Pochettino will argue – and he has a point – that the options are not there behind that pair, given injuries to Eric Dier, Mousa Dembele, Erik Lamela and Victor Wanyama. No team in the Premier League would deal well with four first-team absentees in one position. But as Oliver Skipp sat on the bench for the entire 90 minutes against Wolves, you did wonder whether Pochettino stuffed this one up a little.
Everton, West Ham and Leicester, infuriatingly inconsistent
Three naughty boys, clubs who should have their heads banged together and told sternly to go to their rooms until they learn to find some bloody consistency. Everton, West Ham and Leicester all share the same ambition, to be the best of the Premier League rest. All three are undone by maddening slumps in intensity from one game to the next.
Everton spank Burnley for five before being wholly miserable against Brighton. Leicester beat Manchester City and Chelsea before losing at home to Cardiff. West Ham win four on the bounce and win away at Southampton but lose at home to Watford and are outclassed by Burnley. All three take one step forward and another back, an infuriating line dance that sees them back where they started, half out of breath and with the audience grumbling about the price of entry.
Roy Hodgson
“I thought we worked as hard as we could have,” said Hodgson after Crystal Palace had been wholly miserable against Chelsea. “We kept them in front of us and they had the ball, but they were creating goal chances. When they scored we had two options; either fly at it and risk conceding another three or four, or keep it tight and try and win an undeserved point in the last 15 minutes.”
Sure, but that doesn’t excuse the lack of impetus at 0-0 or the lack of pressure applied in the last 15 minutes. Chelsea had lost at home to Leicester because Claude Puel’s side sat deep and attempted to cause havoc on the counter-attack. Palace only attempted the first half of that plan.
Bournemouth against the Big Six
Played – 7
Won – 0
Drawn – 0
Lost – 0
For – 4
Against – 22
Bournemouth are punching way above their weight, but landing blows on the noses of big clubs remains their final frontier.

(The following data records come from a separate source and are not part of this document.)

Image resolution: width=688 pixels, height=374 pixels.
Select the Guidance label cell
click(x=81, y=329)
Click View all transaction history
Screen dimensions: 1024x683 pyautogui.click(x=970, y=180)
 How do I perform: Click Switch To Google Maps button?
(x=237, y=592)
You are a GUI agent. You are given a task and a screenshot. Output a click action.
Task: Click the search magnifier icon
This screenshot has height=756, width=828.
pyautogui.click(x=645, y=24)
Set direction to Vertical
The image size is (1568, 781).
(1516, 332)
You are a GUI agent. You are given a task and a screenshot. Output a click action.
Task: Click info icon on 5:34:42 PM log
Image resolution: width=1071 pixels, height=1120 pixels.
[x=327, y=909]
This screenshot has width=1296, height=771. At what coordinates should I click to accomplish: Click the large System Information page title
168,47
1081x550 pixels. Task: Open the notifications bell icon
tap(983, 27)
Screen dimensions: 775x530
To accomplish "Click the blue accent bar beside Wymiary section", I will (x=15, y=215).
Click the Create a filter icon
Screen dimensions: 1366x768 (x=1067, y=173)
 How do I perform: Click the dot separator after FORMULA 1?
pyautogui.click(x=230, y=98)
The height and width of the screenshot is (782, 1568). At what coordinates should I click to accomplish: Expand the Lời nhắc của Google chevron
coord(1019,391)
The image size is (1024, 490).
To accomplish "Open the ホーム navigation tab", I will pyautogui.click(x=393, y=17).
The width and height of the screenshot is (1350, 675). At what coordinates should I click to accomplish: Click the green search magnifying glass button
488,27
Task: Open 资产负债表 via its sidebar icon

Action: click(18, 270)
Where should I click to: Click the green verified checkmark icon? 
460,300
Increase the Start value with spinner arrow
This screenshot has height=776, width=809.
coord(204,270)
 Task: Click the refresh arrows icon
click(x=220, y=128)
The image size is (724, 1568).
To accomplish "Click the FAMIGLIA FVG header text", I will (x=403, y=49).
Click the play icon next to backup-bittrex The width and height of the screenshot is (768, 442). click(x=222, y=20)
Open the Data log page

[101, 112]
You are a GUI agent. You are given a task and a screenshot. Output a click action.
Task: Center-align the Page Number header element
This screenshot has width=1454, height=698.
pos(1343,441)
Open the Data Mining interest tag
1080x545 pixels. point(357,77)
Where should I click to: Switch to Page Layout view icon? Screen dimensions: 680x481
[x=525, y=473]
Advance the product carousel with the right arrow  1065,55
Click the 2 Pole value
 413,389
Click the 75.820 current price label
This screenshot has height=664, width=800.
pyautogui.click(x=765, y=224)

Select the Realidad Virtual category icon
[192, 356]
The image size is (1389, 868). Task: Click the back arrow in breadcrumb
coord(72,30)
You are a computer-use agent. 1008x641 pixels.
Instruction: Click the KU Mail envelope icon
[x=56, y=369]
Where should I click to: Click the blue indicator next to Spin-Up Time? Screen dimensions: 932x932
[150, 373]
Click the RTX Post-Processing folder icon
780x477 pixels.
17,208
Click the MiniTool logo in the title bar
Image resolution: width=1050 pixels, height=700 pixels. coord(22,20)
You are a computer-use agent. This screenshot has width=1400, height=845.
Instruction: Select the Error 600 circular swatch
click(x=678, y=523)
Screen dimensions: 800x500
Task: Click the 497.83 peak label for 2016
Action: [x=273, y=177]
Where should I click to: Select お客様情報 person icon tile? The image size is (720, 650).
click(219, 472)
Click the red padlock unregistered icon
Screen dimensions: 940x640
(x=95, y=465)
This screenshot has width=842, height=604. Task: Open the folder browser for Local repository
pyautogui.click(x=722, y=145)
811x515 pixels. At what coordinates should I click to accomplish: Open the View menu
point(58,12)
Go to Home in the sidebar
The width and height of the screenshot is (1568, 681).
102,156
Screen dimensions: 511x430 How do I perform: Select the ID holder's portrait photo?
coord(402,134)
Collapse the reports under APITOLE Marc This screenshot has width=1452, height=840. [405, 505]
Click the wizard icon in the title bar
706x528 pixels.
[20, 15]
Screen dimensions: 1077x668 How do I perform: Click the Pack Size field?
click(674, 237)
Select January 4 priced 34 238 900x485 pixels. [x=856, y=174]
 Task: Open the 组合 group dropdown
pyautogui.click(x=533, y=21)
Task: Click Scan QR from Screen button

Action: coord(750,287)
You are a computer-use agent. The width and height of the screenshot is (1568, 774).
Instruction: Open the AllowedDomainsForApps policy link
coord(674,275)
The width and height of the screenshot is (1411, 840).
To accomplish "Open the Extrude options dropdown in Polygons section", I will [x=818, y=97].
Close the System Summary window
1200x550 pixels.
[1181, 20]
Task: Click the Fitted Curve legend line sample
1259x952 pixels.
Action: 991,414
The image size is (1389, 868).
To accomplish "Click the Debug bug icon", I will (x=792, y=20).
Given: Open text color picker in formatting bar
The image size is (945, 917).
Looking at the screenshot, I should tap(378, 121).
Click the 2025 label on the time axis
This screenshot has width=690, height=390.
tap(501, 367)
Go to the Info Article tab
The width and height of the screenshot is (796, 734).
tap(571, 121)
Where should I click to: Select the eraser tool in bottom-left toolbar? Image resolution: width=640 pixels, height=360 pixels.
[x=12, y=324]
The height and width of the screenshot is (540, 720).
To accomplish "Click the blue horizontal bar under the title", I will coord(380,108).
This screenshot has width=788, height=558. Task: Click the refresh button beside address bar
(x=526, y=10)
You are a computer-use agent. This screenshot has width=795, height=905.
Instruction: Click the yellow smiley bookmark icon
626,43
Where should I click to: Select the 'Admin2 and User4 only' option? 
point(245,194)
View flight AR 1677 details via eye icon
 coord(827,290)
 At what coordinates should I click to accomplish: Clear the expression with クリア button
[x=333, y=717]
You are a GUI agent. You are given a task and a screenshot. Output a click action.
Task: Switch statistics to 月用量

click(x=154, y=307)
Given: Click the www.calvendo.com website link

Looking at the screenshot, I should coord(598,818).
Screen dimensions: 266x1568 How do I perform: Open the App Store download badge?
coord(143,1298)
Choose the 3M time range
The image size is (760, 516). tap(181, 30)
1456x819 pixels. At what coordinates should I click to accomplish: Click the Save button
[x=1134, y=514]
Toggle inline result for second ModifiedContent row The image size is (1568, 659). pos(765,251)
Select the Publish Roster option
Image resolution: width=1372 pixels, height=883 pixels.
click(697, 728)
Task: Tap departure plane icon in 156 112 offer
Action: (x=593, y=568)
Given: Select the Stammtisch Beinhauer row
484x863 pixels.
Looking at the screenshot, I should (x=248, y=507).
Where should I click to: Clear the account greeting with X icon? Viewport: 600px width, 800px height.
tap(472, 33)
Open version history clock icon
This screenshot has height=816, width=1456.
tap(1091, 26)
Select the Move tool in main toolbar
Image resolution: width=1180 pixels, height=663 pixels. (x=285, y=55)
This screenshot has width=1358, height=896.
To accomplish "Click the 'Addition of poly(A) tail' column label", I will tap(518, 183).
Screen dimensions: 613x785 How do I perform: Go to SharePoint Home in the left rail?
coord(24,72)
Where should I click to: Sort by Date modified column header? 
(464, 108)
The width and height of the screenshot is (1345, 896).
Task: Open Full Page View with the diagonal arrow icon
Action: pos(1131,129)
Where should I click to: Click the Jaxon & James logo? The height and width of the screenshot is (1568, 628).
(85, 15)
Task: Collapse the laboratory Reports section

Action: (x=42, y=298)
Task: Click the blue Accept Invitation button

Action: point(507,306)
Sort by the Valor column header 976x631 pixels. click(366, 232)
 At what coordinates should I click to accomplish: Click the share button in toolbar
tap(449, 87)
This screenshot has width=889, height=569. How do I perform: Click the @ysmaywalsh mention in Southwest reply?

Eddie Howe will point out that taking 26 points from their 13 games from non-Big Six teams merits being the story. And he’s absolutely right.
Pierre-Emerick Aubameyang
Thirteen touches, of which six were kick-offs. Aubameyang is a brilliant goalscorer for a team playing well, but left isolated and ineffective when the team struggles. On Saturday at Anfield, Aubameyang was reminiscent of Romelu Lukaku under Jose Mourinho, a striker on the periphery of the game because he relies upon decent service and is getting none.
Aboubakar Kamara
“He did not respect me, the club, team-mates and crowd. I spoke with him, it is not right. I said to Aboubakar Kamara to leave the ball to Aleksandar Mitrovic, he is the man who shoots the penalties. It is unbelievable what he did. I wanted to kill him” – Claudio Ranieri.
Probably wasn’t worth it just to miss a penalty.